Georgie attended RUH at around midday on 25 June, 2019, after her contractions started earlier that day. The inquest was told that over the next hour and 40 minutes staff had difficulties picking up the babies’ heartbeats on a scanning machine. They examined Georgie at around 1.55pm and discussed a care plan as neonatal units at Bath and St Michael’s were full.
Staff slowed Georgie’s labour and she remained at Bath. Olly was born at just after 10.30pm and Austin around four minutes later.
Olly was admitted to the neonatal intensive care unit. After two unsuccessful attempts, doctors inserted a breathing tube and discovered he also had a collapsed right lung, the inquest was told.
After several discussions between Bath and Bristol in which a suspected TOF/OA was raised, Olly was transferred on 26 June. He underwent surgery on 2 July.
On 8 July fluid from Olly’s chest drains was tested and it was suspected he had chylothorax. Olly was fed via a drip and given drugs to try and minimise the leaking fluid.
However, Olly’s condition continued to deteriorate despite his medication being increased, the inquest heard.
After Olly’s fluid loss started affecting his kidney function his parents contacted Great Ormond Street Hospital.
During discussions between Great Ormond Street and St Michael’s, doctors from Great Ormond Street said they would have tried the same treatments that doctors in Bristol had, but agreed to help.

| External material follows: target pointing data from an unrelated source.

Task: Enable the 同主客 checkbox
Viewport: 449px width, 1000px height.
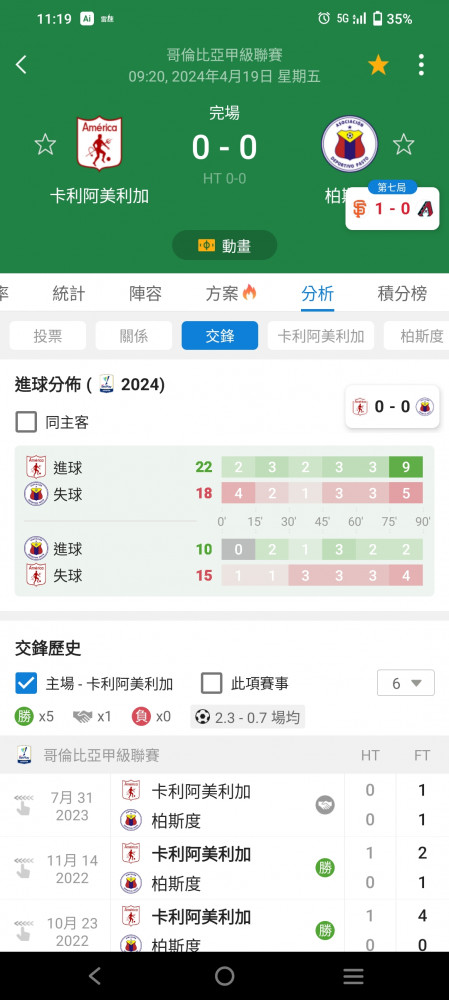Action: pyautogui.click(x=26, y=422)
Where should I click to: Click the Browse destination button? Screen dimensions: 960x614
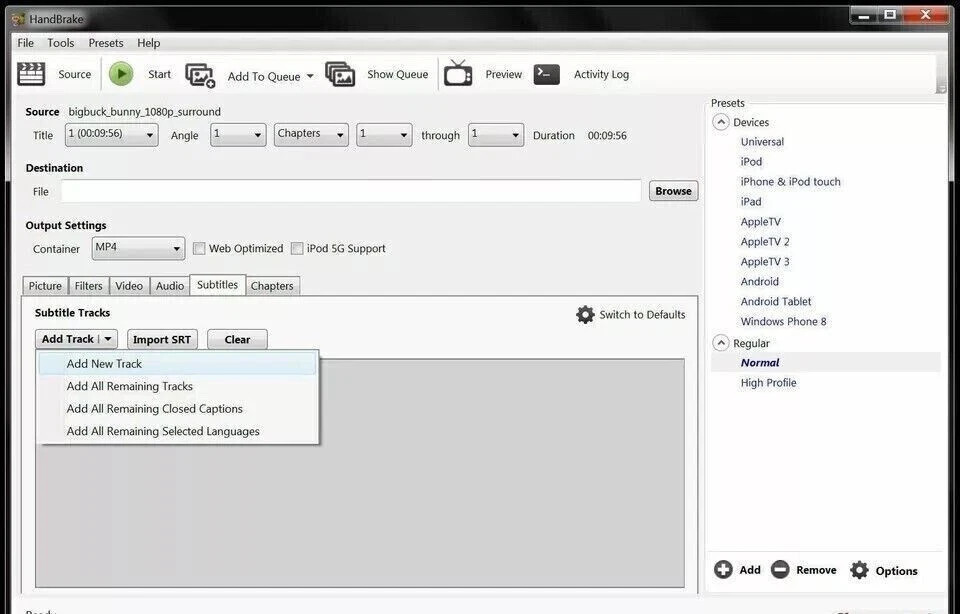(x=673, y=190)
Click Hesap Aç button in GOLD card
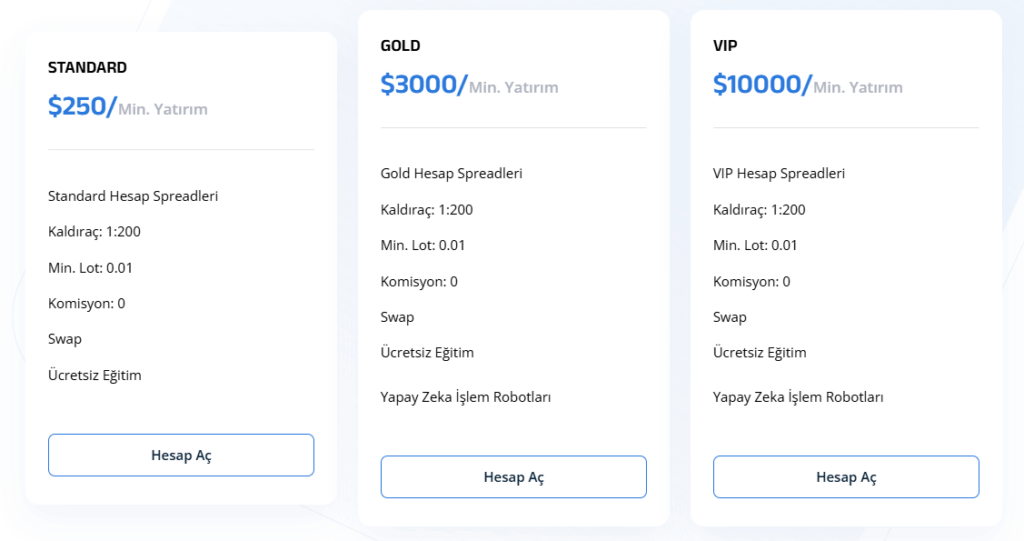Screen dimensions: 1024x541 [513, 477]
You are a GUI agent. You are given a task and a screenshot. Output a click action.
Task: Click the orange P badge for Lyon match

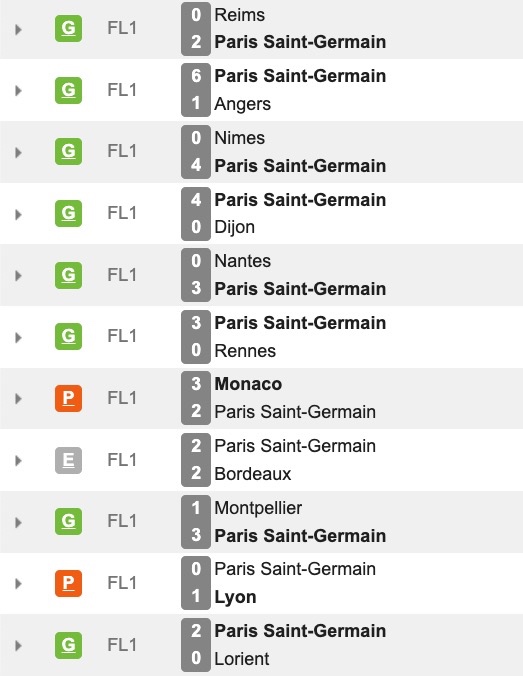[x=68, y=583]
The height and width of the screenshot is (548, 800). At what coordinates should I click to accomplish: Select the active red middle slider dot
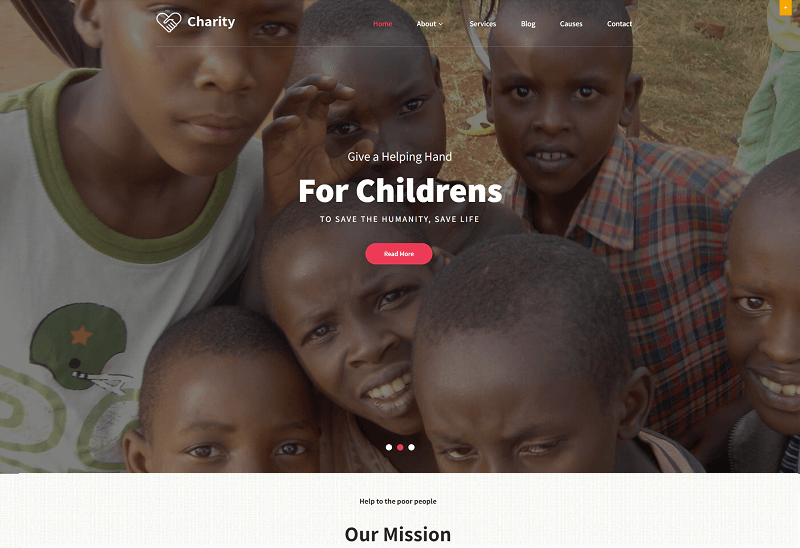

However, Olly continued to deteriorate before a specialist team of medics could be assembled in London to treat him. He was then too poorly to travel and sadly died on 10 September 2019.

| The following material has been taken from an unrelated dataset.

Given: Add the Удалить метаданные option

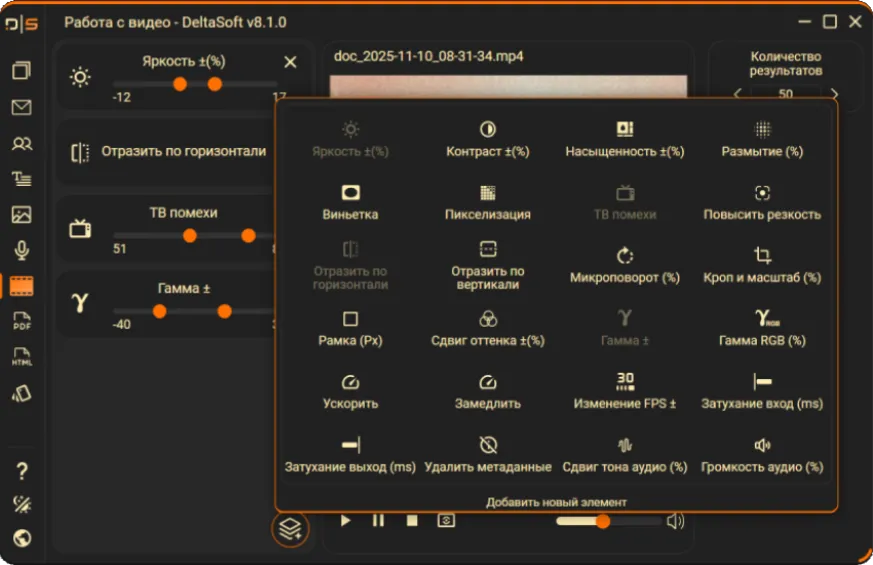Looking at the screenshot, I should (488, 455).
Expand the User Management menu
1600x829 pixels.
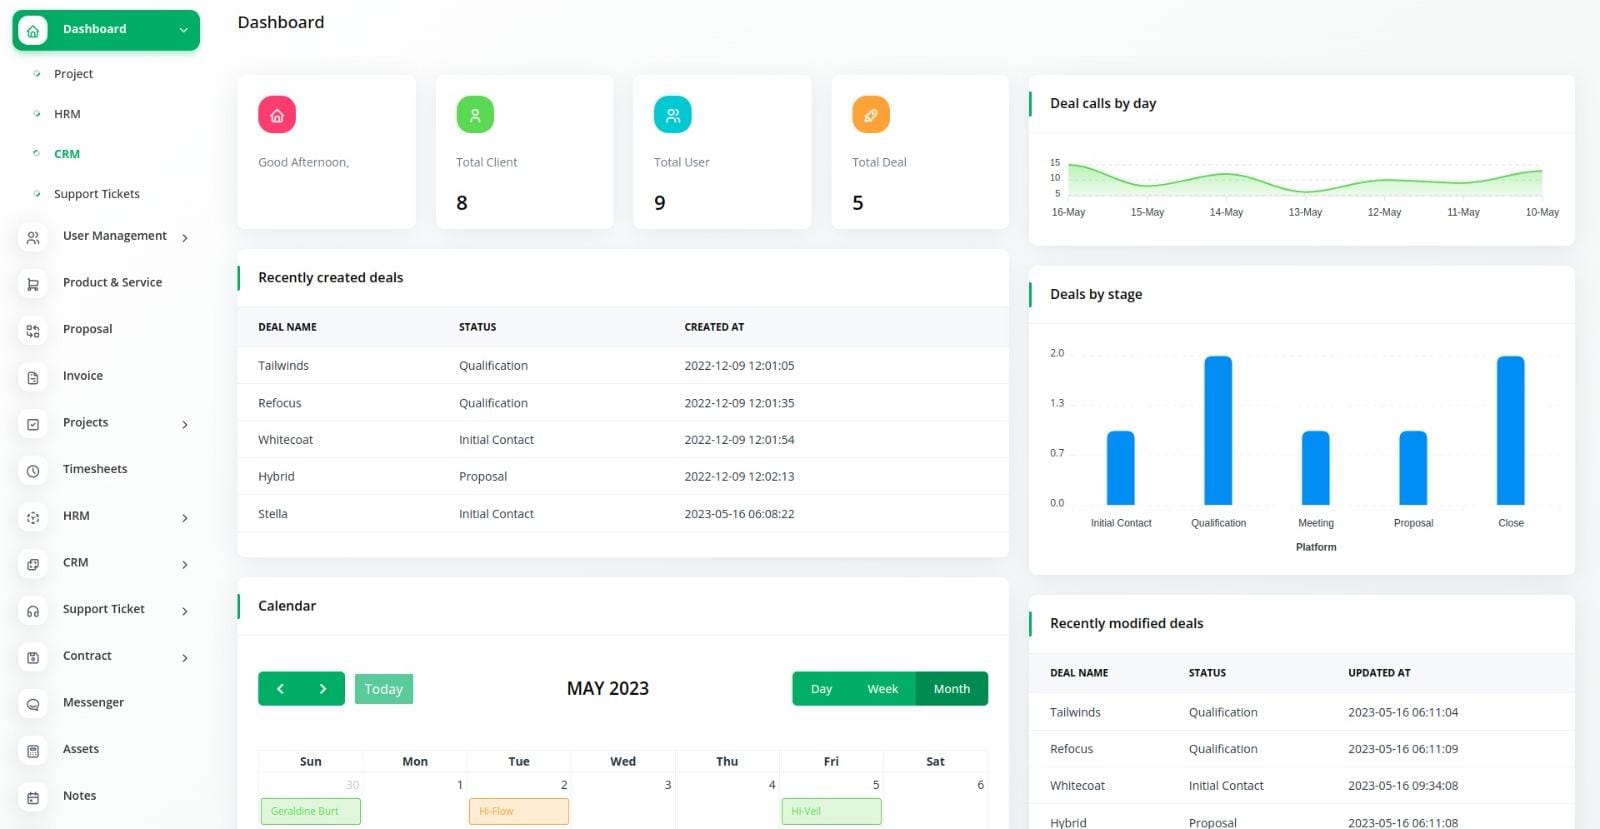point(115,236)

The couple said after the hearing: “We were overjoyed when we found out that we were expecting again and when we found out it was identical twins it made it all the more special.
“It was such an exciting time but that excitement became fear and worry when Olly and Austin were born. It was such a distressing and upsetting time and it was horrible to see Olly hooked up to machines and tubes.
“He was such a fighter but sadly it all got too much for him. Having to say goodbye to him is the hardest thing we’ll ever have to do.
“Once the initial numbness wore off we knew we needed to find out more as to why Olly died. It was such a difficult time. We just had an overload of information, none of which really made any sense. It felt that every time we asked for help people didn’t want to listen.
“We were totally out of our depth so once we found someone to represent us it was like a burden had been lifted. An inquest isn’t a normal thing for a family to go through. Without the help and support we’ve had we don’t think we would have got the answers we wanted.
“We remain devastated that Olly’s not here to be causing mischief with Austin and his big sister Penny. We will never stop loving him and he’ll always be part of our family.”